-- Start Records for this exercise --

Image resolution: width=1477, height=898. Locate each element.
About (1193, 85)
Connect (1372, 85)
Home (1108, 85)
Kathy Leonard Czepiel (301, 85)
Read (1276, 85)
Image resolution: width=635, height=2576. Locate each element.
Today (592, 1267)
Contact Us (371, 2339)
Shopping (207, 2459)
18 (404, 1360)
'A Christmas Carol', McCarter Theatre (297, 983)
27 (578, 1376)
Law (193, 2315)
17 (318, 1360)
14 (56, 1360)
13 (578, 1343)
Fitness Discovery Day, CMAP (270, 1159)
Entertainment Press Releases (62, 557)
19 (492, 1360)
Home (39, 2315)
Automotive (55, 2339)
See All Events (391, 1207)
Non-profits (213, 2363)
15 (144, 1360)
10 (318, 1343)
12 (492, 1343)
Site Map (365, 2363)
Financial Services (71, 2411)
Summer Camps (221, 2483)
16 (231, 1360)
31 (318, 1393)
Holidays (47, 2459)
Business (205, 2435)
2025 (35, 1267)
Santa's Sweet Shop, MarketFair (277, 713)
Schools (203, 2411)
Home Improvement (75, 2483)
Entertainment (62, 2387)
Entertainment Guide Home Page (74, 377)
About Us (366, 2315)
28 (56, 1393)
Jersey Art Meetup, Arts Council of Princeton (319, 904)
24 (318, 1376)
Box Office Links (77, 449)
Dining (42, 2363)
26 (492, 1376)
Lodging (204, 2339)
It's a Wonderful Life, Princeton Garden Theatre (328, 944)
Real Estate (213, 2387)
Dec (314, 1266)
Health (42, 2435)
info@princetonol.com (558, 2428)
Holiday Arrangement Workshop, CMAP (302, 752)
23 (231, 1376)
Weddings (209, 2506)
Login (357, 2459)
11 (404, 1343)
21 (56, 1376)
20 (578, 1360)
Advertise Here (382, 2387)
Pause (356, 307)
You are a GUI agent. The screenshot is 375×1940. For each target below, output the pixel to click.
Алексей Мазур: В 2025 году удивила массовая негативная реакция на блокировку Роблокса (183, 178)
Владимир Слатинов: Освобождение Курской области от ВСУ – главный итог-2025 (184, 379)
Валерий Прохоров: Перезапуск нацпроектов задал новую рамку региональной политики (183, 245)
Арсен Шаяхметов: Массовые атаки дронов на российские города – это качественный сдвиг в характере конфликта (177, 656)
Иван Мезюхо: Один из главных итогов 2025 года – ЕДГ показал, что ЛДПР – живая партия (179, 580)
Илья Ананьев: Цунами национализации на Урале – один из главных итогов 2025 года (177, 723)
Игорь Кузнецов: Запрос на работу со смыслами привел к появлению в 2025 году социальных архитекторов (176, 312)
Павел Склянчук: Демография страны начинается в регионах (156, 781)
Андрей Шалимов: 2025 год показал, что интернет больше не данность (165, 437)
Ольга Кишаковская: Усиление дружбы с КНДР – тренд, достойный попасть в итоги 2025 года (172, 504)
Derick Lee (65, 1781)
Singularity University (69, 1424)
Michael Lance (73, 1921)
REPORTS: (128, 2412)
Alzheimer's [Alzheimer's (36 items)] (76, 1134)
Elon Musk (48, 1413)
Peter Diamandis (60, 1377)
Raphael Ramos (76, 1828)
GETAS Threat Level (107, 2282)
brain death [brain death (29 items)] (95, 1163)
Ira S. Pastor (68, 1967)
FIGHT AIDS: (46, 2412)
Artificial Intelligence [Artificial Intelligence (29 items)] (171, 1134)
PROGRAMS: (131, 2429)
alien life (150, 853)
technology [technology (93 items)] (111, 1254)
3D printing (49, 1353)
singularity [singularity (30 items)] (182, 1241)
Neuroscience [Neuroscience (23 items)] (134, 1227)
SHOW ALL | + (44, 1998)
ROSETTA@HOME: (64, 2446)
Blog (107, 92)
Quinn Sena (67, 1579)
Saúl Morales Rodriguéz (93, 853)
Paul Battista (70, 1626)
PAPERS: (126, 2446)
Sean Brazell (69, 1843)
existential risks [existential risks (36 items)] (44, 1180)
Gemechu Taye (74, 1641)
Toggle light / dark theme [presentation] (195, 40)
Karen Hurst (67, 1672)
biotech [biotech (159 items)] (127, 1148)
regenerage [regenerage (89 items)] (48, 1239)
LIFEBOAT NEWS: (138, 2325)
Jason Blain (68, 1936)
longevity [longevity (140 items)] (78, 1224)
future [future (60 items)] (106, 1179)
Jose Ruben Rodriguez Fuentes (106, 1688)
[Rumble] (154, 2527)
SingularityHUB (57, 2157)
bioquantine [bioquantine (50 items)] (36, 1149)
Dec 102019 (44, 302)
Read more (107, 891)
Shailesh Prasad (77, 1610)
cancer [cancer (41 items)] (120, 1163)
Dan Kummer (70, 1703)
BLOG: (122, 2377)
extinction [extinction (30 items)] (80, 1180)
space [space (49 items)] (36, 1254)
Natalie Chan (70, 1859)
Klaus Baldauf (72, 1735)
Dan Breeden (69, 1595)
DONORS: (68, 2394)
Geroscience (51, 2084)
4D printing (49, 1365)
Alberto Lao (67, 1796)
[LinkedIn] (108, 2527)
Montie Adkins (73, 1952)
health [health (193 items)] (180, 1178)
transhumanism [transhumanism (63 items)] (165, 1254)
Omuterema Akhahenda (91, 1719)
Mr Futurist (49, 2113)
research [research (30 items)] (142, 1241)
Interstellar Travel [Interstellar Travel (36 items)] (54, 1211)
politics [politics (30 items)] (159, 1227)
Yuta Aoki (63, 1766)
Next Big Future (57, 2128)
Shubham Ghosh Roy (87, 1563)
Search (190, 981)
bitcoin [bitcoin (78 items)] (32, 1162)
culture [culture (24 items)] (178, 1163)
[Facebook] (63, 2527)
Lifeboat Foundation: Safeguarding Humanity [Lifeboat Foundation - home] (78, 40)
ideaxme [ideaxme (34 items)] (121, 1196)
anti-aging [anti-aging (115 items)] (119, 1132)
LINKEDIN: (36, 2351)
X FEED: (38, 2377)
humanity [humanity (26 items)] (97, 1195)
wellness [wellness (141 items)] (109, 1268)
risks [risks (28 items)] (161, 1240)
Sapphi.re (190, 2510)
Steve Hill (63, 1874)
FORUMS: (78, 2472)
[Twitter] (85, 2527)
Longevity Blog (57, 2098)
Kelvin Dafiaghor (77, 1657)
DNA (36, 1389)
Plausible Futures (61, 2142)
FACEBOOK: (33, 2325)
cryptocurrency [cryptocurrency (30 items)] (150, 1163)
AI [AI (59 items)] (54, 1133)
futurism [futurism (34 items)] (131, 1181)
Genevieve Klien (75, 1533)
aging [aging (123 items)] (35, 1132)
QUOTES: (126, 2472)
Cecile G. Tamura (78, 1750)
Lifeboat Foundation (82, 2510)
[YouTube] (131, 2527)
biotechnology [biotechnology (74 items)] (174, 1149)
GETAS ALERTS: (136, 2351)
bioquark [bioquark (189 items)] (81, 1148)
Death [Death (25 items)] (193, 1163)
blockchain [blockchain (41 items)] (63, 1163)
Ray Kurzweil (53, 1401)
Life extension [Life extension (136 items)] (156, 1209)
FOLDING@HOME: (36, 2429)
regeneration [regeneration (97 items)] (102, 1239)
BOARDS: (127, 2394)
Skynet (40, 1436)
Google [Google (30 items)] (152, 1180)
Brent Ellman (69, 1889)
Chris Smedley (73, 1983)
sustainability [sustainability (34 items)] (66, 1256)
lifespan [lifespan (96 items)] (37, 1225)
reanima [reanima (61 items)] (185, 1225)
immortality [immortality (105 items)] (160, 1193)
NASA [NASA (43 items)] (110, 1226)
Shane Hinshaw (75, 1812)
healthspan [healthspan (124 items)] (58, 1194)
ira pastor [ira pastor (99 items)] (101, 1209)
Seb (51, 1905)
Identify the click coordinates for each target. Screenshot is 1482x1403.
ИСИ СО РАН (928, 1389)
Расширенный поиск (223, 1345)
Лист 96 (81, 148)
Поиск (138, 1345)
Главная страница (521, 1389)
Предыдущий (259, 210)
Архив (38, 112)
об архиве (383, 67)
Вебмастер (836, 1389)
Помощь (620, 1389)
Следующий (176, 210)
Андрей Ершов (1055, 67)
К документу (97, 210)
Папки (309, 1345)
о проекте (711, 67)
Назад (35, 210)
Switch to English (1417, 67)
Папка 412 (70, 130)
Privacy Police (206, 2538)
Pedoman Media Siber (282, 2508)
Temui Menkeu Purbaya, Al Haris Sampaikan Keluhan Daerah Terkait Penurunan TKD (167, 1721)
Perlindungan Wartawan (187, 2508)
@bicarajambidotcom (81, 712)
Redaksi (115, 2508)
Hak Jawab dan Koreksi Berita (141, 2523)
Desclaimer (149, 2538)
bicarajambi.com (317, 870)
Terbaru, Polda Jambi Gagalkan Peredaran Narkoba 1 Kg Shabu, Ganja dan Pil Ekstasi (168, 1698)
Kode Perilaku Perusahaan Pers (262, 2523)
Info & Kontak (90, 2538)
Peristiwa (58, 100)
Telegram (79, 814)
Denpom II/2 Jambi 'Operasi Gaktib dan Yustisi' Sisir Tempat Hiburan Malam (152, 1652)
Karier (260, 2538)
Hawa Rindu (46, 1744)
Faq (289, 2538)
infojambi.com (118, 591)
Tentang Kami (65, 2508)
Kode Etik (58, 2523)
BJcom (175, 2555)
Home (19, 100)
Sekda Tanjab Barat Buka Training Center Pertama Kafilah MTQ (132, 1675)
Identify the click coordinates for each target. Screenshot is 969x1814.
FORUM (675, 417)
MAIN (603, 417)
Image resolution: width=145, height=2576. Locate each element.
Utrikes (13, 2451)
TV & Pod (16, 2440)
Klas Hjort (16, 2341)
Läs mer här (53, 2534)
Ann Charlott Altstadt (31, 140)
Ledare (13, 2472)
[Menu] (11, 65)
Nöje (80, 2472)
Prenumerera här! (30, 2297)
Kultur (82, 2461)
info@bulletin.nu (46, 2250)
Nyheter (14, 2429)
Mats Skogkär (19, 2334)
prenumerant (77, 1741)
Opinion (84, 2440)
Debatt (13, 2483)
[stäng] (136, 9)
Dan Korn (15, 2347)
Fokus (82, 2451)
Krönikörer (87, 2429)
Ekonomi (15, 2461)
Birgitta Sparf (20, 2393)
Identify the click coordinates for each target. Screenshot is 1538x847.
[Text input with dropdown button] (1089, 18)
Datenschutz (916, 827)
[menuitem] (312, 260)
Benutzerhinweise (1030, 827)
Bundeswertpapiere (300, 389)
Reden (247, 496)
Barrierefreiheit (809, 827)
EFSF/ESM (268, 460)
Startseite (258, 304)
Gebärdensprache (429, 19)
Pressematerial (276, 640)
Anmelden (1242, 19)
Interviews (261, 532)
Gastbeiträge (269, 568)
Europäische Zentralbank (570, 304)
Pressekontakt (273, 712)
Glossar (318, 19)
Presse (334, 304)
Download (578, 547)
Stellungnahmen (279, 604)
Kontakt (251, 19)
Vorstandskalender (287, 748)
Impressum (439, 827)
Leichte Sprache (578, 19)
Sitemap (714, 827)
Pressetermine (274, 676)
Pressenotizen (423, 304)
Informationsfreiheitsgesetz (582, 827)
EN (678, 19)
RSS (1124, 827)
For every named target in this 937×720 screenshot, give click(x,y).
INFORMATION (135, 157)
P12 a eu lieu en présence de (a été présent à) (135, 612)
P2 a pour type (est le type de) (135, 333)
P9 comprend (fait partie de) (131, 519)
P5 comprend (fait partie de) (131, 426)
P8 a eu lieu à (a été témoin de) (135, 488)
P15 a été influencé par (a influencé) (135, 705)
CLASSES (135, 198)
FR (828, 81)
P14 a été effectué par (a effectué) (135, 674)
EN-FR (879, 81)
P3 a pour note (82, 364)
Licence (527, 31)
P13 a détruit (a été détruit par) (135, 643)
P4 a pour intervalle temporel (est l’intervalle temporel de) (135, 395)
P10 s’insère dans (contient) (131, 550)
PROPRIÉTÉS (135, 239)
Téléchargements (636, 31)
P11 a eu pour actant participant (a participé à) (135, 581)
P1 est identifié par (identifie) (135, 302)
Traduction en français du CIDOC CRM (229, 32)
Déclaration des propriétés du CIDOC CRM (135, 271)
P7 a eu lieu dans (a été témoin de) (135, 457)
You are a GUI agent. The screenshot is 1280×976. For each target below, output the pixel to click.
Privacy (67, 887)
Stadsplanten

-- End Records for this exercise --

_Written problem_: Please output the records between the line holding "FR (828, 81)" and the line holding "P7 a eu lieu", inclusive, as a numbered list with no blank lines and nothing else.

_Task result_:
1. FR (828, 81)
2. P14 a été effectué par (a effectué) (135, 674)
3. EN-FR (879, 81)
4. P3 a pour note (82, 364)
5. Licence (527, 31)
6. P13 a détruit (a été détruit par) (135, 643)
7. P4 a pour intervalle temporel (est l’intervalle temporel de) (135, 395)
8. P10 s’insère dans (contient) (131, 550)
9. PROPRIÉTÉS (135, 239)
10. Téléchargements (636, 31)
11. P11 a eu pour actant participant (a participé à) (135, 581)
12. P1 est identifié par (identifie) (135, 302)
13. Traduction en français du CIDOC CRM (229, 32)
14. Déclaration des propriétés du CIDOC CRM (135, 271)
15. P7 a eu lieu dans (a été témoin de) (135, 457)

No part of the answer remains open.